Here are the things his ending told me:
1. He is a person that has basically only known war and the next fight all his life. Age of Ultron specifically calls this out with both his Scarlet Witch-induced hallucination, as well as Ultron specifically taunting him about the perfect soldier who would be lost without a war. He retires to a quiet life with Peggy because he's tired of the life he had.
2. He joked about how Tony always told him to "get a life" and so he decided to see what the fuss was. If he continued to involve himself, he would still be unable to let go of war.
3. He knows that, for all of the pain that results, the history he knew turns out alright in the end, because it's already happened. If he starts interfering and changing things, that history might not turn out okay. Suppose he tries to save Bucky, and fails, so now he's in a world where he's responsible for his best friend's death instead of the one where he is eventually saved? Suppose he saves Howard and Maria Stark, and that new path results in Tony never maturing beyond his initial self-absorbed self or becoming Iron Man?
The first two points I get completely, and I have no problem with the idea of Cap settling down to a more peaceful life. Man's earned it, a hundred times over.
My problem is with him going back and trying to rewrite the past, but just a very small bit of it that affects him personally. Via the Butterfly Effect, him being with Peggy all those years ought to shake up the entire timeline substantially, unless we posit some sort of unestablished force of fate keeping everything else conveniently on-track. So there are consequences, but we're supposed to imagine that Captain "We don't trade lives" America just sits back and lets it all happen so he can enjoy his happy ending?

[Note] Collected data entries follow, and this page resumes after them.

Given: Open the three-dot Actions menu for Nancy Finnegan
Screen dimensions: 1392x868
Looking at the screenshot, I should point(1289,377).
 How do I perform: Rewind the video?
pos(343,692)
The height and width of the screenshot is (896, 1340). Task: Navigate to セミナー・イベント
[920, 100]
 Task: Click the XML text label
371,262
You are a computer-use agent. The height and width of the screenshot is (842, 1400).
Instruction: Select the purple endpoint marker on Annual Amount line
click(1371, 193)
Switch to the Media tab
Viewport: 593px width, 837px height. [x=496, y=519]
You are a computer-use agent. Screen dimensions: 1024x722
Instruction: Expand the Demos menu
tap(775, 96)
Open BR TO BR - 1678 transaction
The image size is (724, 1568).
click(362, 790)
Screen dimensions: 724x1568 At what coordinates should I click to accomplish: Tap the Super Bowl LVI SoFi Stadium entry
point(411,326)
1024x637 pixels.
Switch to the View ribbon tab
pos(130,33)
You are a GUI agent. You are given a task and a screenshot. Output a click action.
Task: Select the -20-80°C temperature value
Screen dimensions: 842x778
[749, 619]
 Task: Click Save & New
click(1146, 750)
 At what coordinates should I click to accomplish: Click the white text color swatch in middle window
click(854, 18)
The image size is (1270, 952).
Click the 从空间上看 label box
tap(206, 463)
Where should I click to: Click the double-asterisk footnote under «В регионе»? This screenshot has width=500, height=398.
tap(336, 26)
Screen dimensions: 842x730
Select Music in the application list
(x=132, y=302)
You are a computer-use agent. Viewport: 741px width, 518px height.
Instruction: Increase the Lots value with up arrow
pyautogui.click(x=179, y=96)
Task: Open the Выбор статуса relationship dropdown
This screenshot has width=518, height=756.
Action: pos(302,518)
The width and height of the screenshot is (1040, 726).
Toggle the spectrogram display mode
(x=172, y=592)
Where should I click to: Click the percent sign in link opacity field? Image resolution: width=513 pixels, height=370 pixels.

Yes, there are good reasons for him not to interfere (though I don't know if it would be in-character for him to accept that if it meant standing by and watching people die). But by those same reasons, he shouldn't have gone back at all. Unless he didn't really change anything, and he was really married to Peggy in the past all along, but that would contradict how time travel is shown working elsewhere, which is that its not a loop, but creating alternate timelines where things are different based on your going back.
Again, its a really nice, sweet, lovely piece of fan service, which gets more and more problematic the more you think about it.
Moreover, those little changes snowballing into bigger and bigger ones should be the case for every alternate timeline they created by going back to get the Stones, and Cap going back again at the end arguably shouldn't have "fixed" anything, but just created even more alternate timelines branching off from the previous alternate timelines, because the whole point of the alternate timelines is that you aren't changing the original reality by going back, but creating a new alternate one.
I think this has been gone over before, but she does not say that they are a necessary part of reality. She says that it is necessary to keep them where they are supposed to be. Taking away the Time Stone without returning it, for instance, results in Doctor Strange not having it when Dormammu is summoned, which means Dormammu wins and the Earth is destroyed.
Okay, but leaving the Ancient One's exact wording aside, its pretty clear that the Stones being present is important.
So there should be major consequences to them no longer existing in the main timeline.
Personally, though, I tend to see them as being more primal cosmic forces, something intrinsic to the universe, though I acknowledge that that's personal interpretation, not something I can definitively prove as correct.
"We hold these truths to be self evident, that all men are created equal, that they are endowed by their Creator with certain inalienable rights, that among these are life, liberty and the pursuit of happiness"-The Declaration of Independence, Thomas Jefferson, 1776.
A promise never lived up to, but always to be aspired to.